Exercise:
In the passage on New York City's pandemic restrictions below, which color represents the high risk level of the city's alert system?

+++ Text under study

In early March, Adams rolled back long-standing restrictions, including mask mandates at schools and proof-of-vaccination requirements at restaurants, gyms and movie theaters. The mayor stood in Times Square and declared, “It’s time to reopen our city.”

But cases soon began to rise again, and Adams reversed his plans to end mask requirements at preschools and day cares. Several Broadway shows shut down as the virus spread throughout their casts.

Adams, a Democrat who took office in January, appears reluctant to bring back mandates. He said last month that he would consider doing so, but added that he agreed with comments by Gov. Kathy Hochul about the importance of moving forward.

“We have to factor in everything,” Adams said. “I think Gov. Hochul was right when she stated we can’t close down our city.”

Adams also said he supported keeping a mask mandate on the subway, which Hochul has maintained for all public transit across the state.

Many New Yorkers might be ready to move past the pandemic, but the virus is spreading rapidly again. As a result, the city should consider bringing back some public health restrictions that lapsed, said Gregg Gonsalves, an associate professor of epidemiology at the Yale School of Public Health.

“People can be fed up, angry, tired and frustrated — I am too,” he said. “But wishing the pandemic away doesn’t make it so.”

Adams introduced the color-coded alert system in March, based on parameters set by the Centers for Disease Control and Prevention. The city had remained since then at the lowest level of risk, represented by the color green, meaning virus cases had mostly stayed below 200 per 100,000 residents per week. The city has now surpassed that threshold, Dr. Ashwin Vasan, the health commissioner, said Monday.

The alert system lists several steps Adams should consider at the medium level: requiring masks in schools again, and bringing back the city’s system for checking for proof of vaccination at restaurants, gyms and indoor entertainment sites, known as Key to NYC.

If the city enters the high risk level, represented by the color orange, then Adams should consider requiring face masks in all public indoor settings, according to the alert system.

Adams said last month that the key word in the guidance was “consider,” and that the rules were merely guidance.

“I’m going to factor in all the information, and then after meeting with my health team, we’re going to make a determination,” he said.

++++++
+++ Information shown

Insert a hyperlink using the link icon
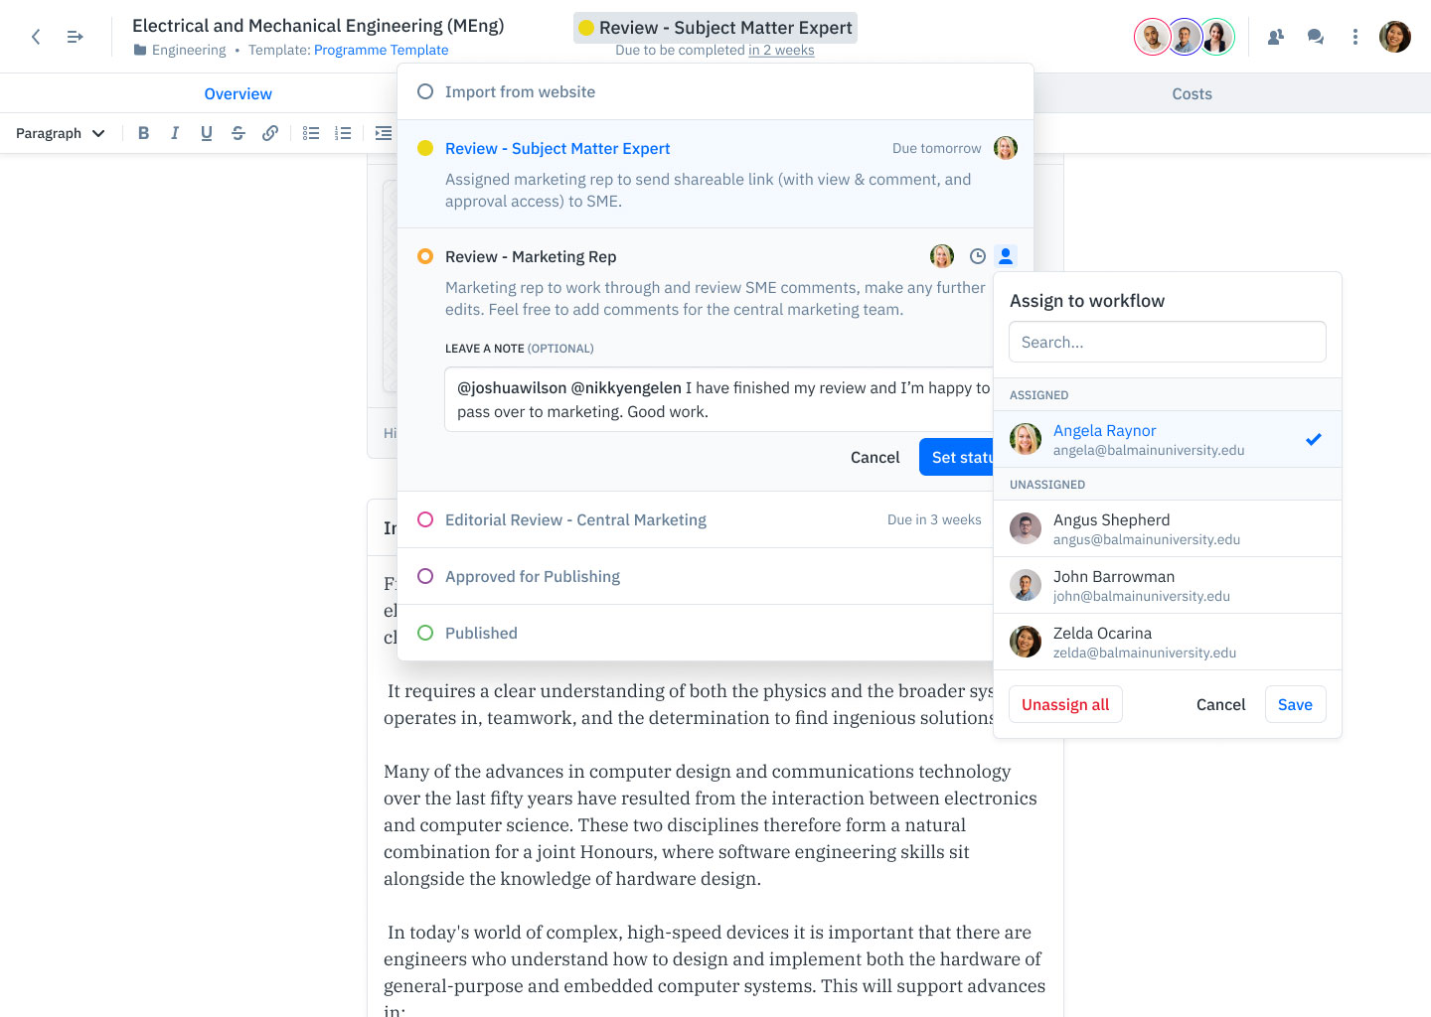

++++++

Finished task:
Orange